Not everyone has easy access to the outdoors and those who live in busy cities have to deal with the distracting sounds of traffic. No matter what your situation is, there's something really easy you can use at home in your practice: music and soundscapes.
Why is music helpful?
Most ambient meditation music is designed to be incredibly relaxing. Putting on a short track that fades out is very helpful for those who need just a little help in the beginning of their meditation to help them wind down and get into the right state. If you need something to last the whole meditation, find slow music that isn't too distracting. Even the repetition of a slow singing bowl with a mantra can be hugely beneficial for tapping into the silence within.
You also may have heard of binaural music or binaural beats. This is a type of music with specific vibrations designed to help you in many ways. Some beats are soothing, others are energizing, and some are made specifically to nourish creativity. Binaural music requires wearing headphones, so a lot of people do them as quick pick-me-up meditations on lunch breaks.
What about soundscapes? How do they differ from meditation music? Some soundscapes certainly have music in them, but what sets them apart is that they're intended to evoke a feeling of being in a different space. A koi pond soundscape may have sounds of water and wind chimes, or the gentle patter of footsteps as someone passes to tend to the garden. Other soundscapes may have the occasional chirping bird or the sound of a breeze. There are even more specific soundscapes, like a library with a crackling fireplace, or the sound of rain in the city at night. Everyone has different sounds they associate with feeling not only relaxed, but safe and warm.

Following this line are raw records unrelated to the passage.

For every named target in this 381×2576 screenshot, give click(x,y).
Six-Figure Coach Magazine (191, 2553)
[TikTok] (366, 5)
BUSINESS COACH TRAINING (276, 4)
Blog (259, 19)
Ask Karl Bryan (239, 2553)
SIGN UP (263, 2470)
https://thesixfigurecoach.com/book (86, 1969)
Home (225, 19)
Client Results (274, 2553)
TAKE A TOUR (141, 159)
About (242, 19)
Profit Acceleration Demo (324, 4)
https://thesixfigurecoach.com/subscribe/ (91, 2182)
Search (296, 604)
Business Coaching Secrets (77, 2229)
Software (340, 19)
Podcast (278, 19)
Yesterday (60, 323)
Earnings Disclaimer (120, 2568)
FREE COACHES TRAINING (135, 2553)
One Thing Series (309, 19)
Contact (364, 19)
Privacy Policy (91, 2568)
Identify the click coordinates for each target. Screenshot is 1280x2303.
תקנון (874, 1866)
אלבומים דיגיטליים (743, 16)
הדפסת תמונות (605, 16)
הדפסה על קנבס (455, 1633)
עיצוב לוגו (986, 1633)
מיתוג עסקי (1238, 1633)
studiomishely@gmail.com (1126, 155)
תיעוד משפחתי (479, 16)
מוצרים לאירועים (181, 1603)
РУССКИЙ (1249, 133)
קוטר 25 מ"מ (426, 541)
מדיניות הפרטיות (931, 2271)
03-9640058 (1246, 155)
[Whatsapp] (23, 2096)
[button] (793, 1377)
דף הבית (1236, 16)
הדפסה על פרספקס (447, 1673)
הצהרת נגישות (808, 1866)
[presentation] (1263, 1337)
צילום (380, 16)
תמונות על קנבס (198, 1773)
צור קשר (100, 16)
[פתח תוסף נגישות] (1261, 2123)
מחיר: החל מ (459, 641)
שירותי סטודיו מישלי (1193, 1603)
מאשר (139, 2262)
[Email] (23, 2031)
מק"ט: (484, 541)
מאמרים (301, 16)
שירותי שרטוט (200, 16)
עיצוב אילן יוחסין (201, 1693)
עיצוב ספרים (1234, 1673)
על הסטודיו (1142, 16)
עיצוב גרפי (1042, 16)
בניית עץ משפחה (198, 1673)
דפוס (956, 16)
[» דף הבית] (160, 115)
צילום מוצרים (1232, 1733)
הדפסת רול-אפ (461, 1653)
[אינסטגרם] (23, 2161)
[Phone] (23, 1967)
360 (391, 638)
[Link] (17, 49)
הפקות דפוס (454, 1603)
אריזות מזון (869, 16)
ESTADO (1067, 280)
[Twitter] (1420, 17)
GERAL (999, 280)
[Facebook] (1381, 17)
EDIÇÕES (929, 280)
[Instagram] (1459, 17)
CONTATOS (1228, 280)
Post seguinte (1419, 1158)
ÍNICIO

Whichever kind of music or soundscape resonates with you, know that there's no wrong way to use them in your meditation practice. Take the time to listen to some and see which sounds make your chest feel lighter. Anxiety and stress tend to wind us up so tightly that we don't take deep enough breaths. Any sound that makes you breathe deeply is going to be beneficial during meditation. There are even soundscape generators online so that you can fine-tune your experience to your exact needs. Remember, there is no such thing as a bad meditation.